Originally Posted by clinebarger
Originally Posted by Trav
If no spec is available then no I do not reuse them in any case. Does the Duramax have a Teflon coating on the HG?
Good question Trav, Wish I had a definitive answer? However.....The updated LBZ gaskets appear to have a selective Elastomer coating on the cylinder head side & a solid Elastomer coating on the block side, I guess the core could have a Teflon coating?. They are also riveted together in several places vs the crimped gaskets used on the LLY.
The updated gaskets require a lower head bolt torque for whatever that's worth.
What I can attest to is.....The LBZ gaskets do not seem to fail from scrub, I'm guessing it's a combination of better materials & lower head bolt torque?
Your thoughts on this subject are appreciated Trav......
There was I thread some time ago where someone posted about the benefits of studs vs bolts, this exact question came in my mind regarding dissimilar metals and coated gaskets and it appears tighter isn't necessarily better when it comes to this type of gasket.
Having been in this business 47 years now I was working when aluminum heads came into mainstream production and saw the early issues with gaskets and cracking of the heads in the water jacket area.
I seems the manufacturers were trying to control expansion of the aluminum instead of letting it expand and contract and creating a gasket that could cope with it.
MLS coated gaskets seem to be the answer, I have seen them coated on both sides or in the middle layer on both sides only, both seem to work equally well, lowering the torque will allow the parts to move easier without damaging the coating.

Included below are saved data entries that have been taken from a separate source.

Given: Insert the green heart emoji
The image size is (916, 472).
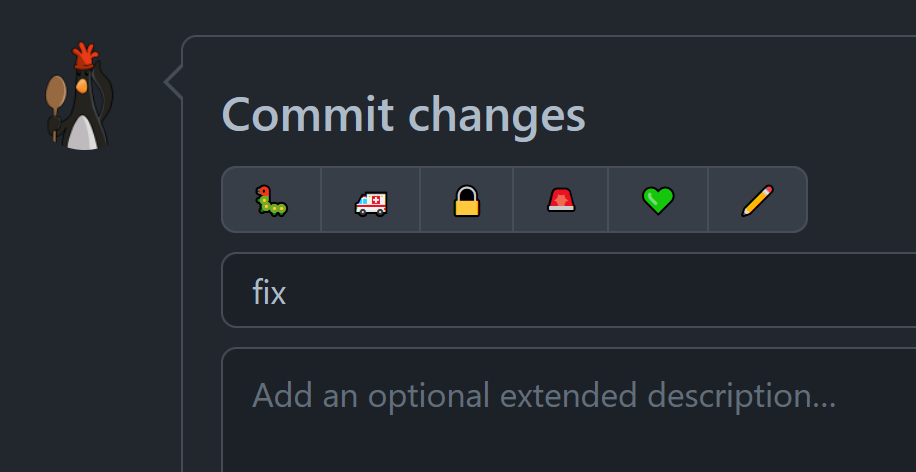Looking at the screenshot, I should (x=658, y=200).
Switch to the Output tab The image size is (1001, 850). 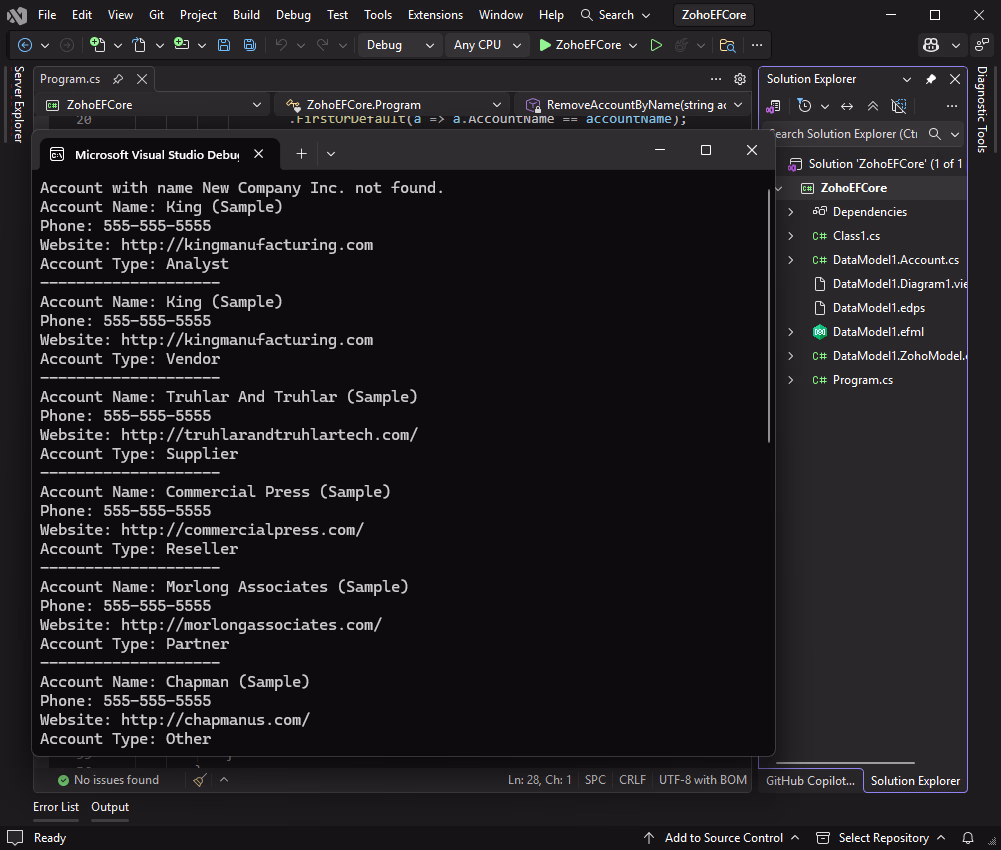click(109, 807)
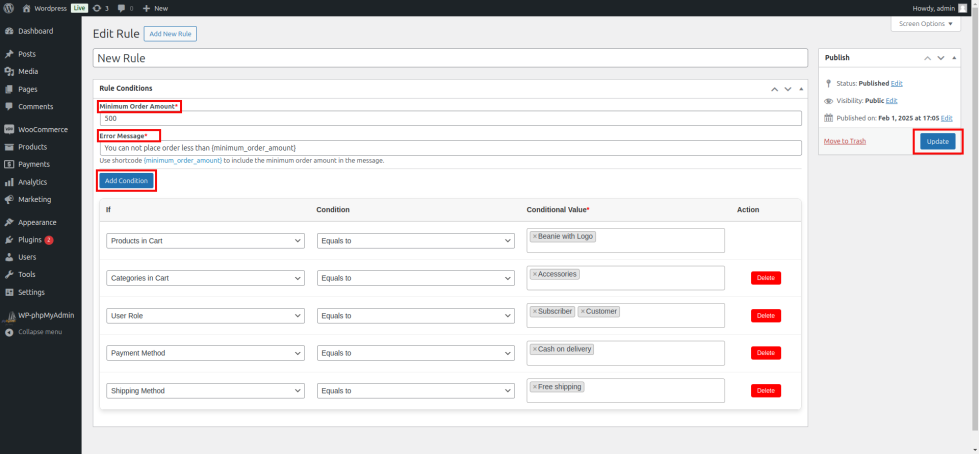This screenshot has width=979, height=454.
Task: Open the comments bubble in admin bar
Action: tap(124, 8)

The worst are the open deck engines like Subaru and even worse iron block aluminum head open blocks like some early Peugeot, I never understood why Subaru went from a good solid closed deck that had few if any HG failures to an open deck with nothing but failures and stayed with it. Peugeot did go closed deck and eliminated the problem.
As far as the stretch bolt thing goes the one thing that is not being taken into account in this discussion is how far the manufacture takes the bolt when installed.

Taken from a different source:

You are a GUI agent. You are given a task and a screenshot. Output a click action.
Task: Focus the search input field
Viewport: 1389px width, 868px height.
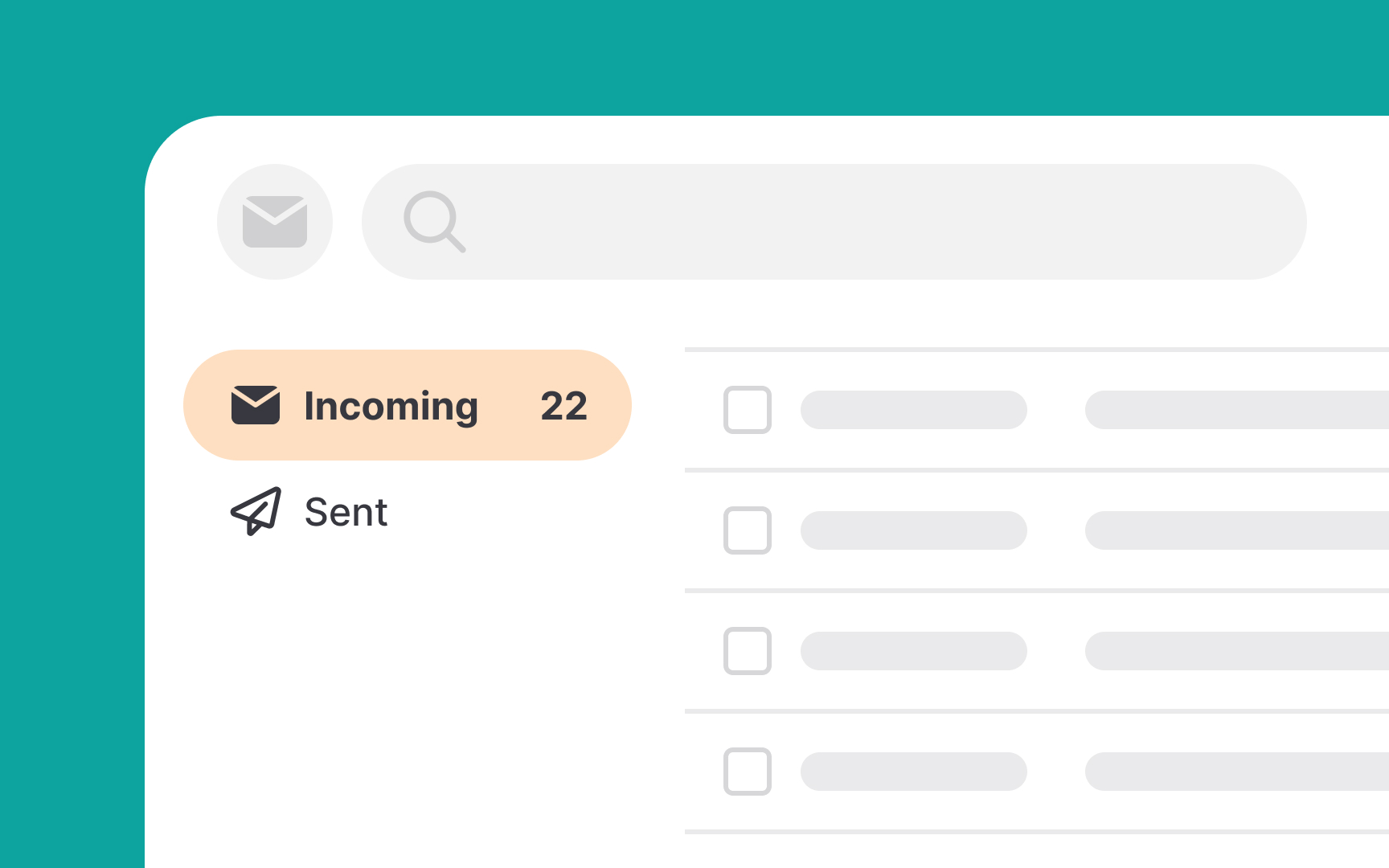[868, 222]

VW for example stretches some of them to the point of almost snapping when first installed, the dog bone mount is a good example. tighten it 50nm + 90 degrees twice and there is a good chance you will have half the bolt in your hand.
Tighten it 50nm and go 45 degrees and you can reuse it multiple times (been there done that) or just replace the 8.8 grade stretch with 10.9 and tighten to 50nm and put blue loctite on them (even better).
On some of the others like the head bolts and subframe to body they are nowhere near maxed out. MB has always been conservative from my experience and most can be reused multiple times but unless you have the spec or know from experience how would you know, that's the reason I toss most of them.